**What is expected:**
Search the records for lines that contain the word "section". Copy them all.

**Records for the task:**
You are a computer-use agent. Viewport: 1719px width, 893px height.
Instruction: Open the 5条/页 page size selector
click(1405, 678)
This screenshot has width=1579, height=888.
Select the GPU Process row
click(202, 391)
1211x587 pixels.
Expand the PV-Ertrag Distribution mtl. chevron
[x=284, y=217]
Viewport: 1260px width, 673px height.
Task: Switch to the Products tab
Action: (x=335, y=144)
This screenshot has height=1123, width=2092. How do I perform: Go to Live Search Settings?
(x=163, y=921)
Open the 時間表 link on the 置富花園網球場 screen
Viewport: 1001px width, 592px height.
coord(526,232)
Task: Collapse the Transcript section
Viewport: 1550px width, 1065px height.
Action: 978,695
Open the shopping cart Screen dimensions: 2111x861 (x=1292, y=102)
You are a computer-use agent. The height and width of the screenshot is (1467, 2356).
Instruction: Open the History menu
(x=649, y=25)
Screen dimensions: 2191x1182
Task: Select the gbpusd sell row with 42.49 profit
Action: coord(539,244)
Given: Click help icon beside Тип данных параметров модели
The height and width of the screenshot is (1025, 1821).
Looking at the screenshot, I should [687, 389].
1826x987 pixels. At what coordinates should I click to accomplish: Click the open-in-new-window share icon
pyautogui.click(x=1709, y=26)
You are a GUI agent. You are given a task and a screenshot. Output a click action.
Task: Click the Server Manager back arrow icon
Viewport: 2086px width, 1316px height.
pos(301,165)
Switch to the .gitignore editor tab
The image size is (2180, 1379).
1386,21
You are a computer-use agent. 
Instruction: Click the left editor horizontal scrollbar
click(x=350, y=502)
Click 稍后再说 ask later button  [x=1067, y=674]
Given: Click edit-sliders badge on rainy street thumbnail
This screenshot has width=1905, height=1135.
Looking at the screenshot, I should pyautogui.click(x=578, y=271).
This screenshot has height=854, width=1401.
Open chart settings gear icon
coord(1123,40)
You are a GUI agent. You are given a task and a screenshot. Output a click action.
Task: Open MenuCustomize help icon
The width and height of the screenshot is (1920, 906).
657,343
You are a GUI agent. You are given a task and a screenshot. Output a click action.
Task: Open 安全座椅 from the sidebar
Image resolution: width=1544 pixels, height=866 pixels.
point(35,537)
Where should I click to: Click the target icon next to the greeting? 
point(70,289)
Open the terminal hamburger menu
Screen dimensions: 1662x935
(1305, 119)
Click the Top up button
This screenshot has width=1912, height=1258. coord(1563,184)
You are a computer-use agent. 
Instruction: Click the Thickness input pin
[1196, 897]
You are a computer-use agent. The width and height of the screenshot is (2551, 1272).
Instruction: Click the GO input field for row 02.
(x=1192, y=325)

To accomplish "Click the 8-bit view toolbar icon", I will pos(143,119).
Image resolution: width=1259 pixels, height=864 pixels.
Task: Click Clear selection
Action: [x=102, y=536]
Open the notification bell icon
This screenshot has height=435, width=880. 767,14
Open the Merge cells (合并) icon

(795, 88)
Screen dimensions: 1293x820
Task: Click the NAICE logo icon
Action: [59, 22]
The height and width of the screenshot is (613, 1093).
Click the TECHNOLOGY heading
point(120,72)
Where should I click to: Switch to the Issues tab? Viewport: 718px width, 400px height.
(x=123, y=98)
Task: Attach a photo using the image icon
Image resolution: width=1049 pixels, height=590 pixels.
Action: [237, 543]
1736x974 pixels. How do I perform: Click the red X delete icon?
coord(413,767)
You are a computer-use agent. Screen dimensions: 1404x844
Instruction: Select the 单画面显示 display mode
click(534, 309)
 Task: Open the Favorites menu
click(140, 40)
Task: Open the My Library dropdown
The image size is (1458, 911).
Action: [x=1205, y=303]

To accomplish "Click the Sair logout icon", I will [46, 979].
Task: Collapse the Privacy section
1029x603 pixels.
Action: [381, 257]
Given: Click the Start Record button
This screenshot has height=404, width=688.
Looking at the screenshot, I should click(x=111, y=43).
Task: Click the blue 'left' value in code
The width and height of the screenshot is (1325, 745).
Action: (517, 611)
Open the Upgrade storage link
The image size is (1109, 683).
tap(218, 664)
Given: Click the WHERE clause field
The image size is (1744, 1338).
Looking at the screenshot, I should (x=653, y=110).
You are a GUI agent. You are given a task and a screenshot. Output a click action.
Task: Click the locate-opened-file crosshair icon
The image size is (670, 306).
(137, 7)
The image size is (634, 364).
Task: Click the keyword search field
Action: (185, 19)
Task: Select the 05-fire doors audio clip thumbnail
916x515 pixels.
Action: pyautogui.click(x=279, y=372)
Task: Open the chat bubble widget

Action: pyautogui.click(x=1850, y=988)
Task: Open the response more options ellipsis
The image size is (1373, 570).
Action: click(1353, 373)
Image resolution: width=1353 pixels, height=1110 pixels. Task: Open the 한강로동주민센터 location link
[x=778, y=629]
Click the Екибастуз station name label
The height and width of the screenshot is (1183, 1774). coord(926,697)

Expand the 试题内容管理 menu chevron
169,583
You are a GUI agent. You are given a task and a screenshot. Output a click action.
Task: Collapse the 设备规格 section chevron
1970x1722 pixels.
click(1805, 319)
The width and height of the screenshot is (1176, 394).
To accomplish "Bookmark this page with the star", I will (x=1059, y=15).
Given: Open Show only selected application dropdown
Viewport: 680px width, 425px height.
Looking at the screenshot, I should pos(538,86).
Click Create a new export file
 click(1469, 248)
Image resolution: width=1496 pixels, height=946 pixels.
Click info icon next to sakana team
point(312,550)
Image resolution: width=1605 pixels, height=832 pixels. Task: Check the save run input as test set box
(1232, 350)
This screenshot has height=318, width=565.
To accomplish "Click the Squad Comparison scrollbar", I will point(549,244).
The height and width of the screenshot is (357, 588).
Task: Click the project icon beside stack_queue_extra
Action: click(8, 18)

**Result:**
Task: Collapse the Transcript section
Task: Collapse the Privacy section
Task: Collapse the 设备规格 section chevron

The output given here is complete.